Lá em cima o sol marcava 13 horas. Se brilhava, o que imperava nos corações era a sombra.
Daqui a poucos as famílias iriam se reunir para lembrar que o povo fora tirado da escravidão 1400 anos antes.
Sua mãe não estava em casa. Estava ali. Alguns amigos também.
Ele estava cravado numa cruz, ao lado de dois bandidos, como se fosse um.
Pendurado e pregado, com sede e com fome, só não tinha vergonha da sua condição porque era inocente.
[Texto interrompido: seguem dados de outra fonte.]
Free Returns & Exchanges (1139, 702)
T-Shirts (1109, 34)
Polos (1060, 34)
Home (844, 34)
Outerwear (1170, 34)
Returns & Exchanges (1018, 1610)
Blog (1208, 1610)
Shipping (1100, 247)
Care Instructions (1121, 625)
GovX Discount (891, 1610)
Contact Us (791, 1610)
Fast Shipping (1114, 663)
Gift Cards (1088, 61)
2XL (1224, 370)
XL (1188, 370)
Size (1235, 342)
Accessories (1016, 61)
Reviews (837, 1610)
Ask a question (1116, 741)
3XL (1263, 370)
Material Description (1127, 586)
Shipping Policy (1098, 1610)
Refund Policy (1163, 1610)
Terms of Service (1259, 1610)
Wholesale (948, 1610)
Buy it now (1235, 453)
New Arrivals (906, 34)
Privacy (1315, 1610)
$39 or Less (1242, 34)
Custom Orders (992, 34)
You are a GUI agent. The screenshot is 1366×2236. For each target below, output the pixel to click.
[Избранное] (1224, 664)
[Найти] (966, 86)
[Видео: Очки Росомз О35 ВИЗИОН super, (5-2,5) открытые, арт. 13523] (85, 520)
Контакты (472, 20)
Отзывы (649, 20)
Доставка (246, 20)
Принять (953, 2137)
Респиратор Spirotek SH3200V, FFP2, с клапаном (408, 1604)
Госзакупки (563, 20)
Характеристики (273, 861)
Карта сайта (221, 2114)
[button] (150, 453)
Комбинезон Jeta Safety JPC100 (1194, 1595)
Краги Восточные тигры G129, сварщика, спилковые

Com o sangue esguichando pelos canais da fraqueza, perguntou tão fraquinho que poucos ouviram:
— Pai, porque me desamparaste?
Aquele que disse que nunca nos abandonaria se sentia desamparado. O pastor estava ferido e precisava de conforto.
Então — ninguém ouviu — o Pai sussurrou-lhe ao ouvido:
— Estou aqui, ao seu lado. Este era o nosso plano. Lembra-se?
Tanto se lembrou que respondeu, com dolorido sorriso nos lábios, antes de pender a cabeça pela última vez:
— Sim, eu me lembro: tudo agora está consumado.
O peso do mundo sobre nossos ombros nos faz sentir abandonados.
Era sexta-feira.
O sábado, às portas de chegar, parecia dar razão ao sentimento.
Quando o domingo nascesse, a verdade brilharia como o sol das 13 horas: Deus jamais nos desampara.